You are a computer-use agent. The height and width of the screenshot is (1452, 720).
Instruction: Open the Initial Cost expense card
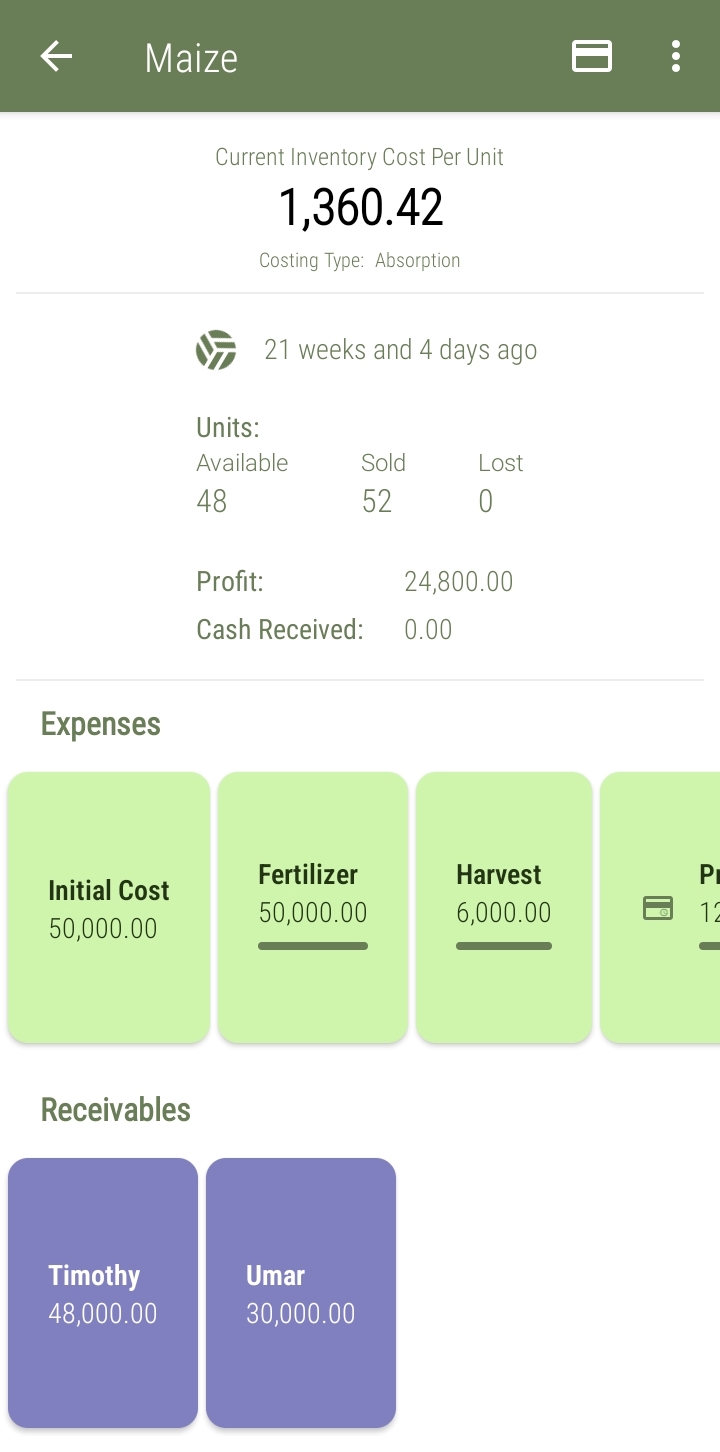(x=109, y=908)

--

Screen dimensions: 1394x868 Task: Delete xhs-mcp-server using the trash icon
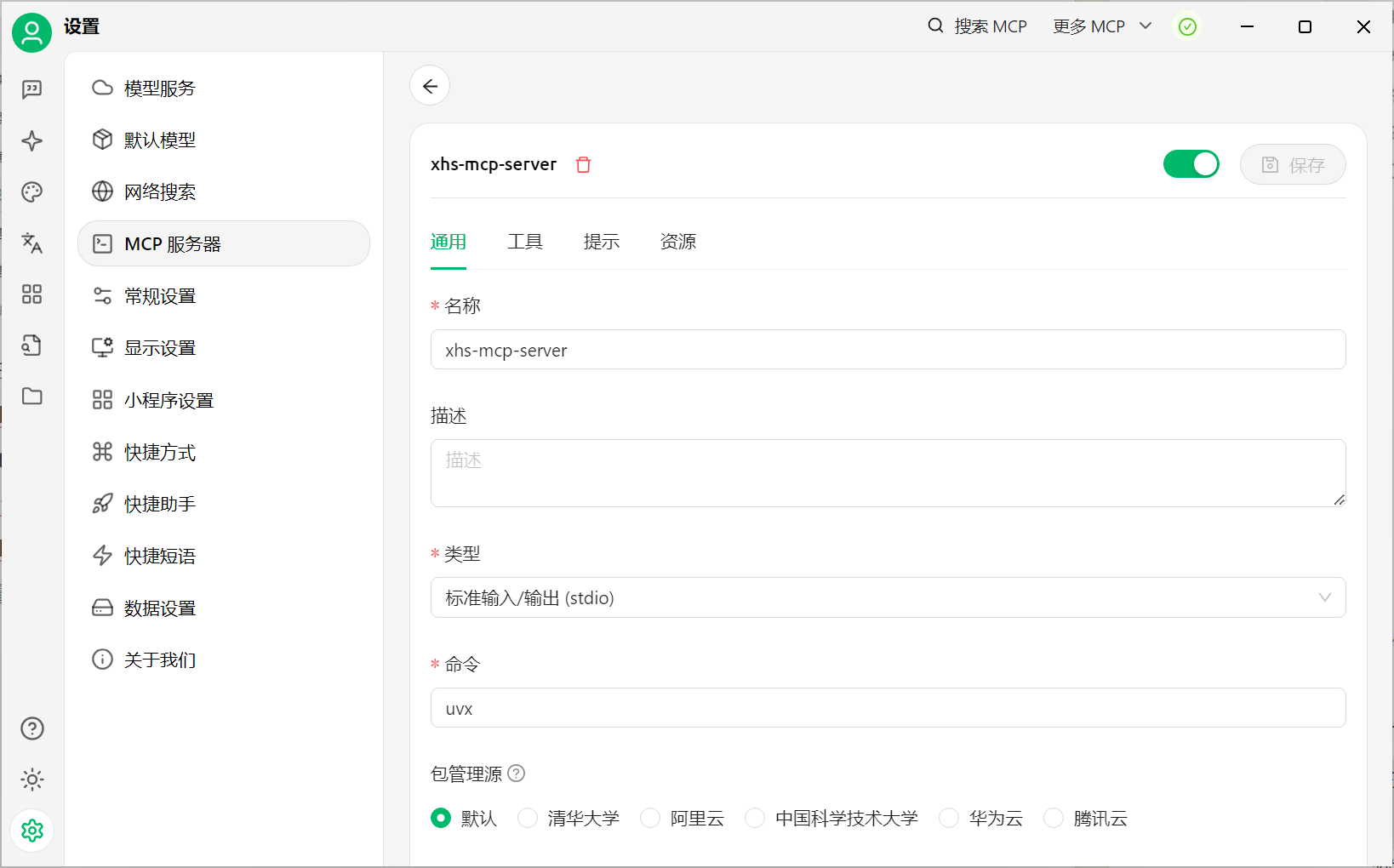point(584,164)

▶ _Description of the task_: Please scale the listing from the line containing "You are a computer-use" down to the line containing "(x=109, y=908)", both lines included. Reproduce those lines with their requests, and multiply only the coordinates in the answers by 1.65, rounding to whole numbers with halves going up. Leave the pictures out.

▶ _Answer in full_:
You are a computer-use agent. The height and width of the screenshot is (1452, 720).
Instruction: Open the Initial Cost expense card
(x=180, y=1498)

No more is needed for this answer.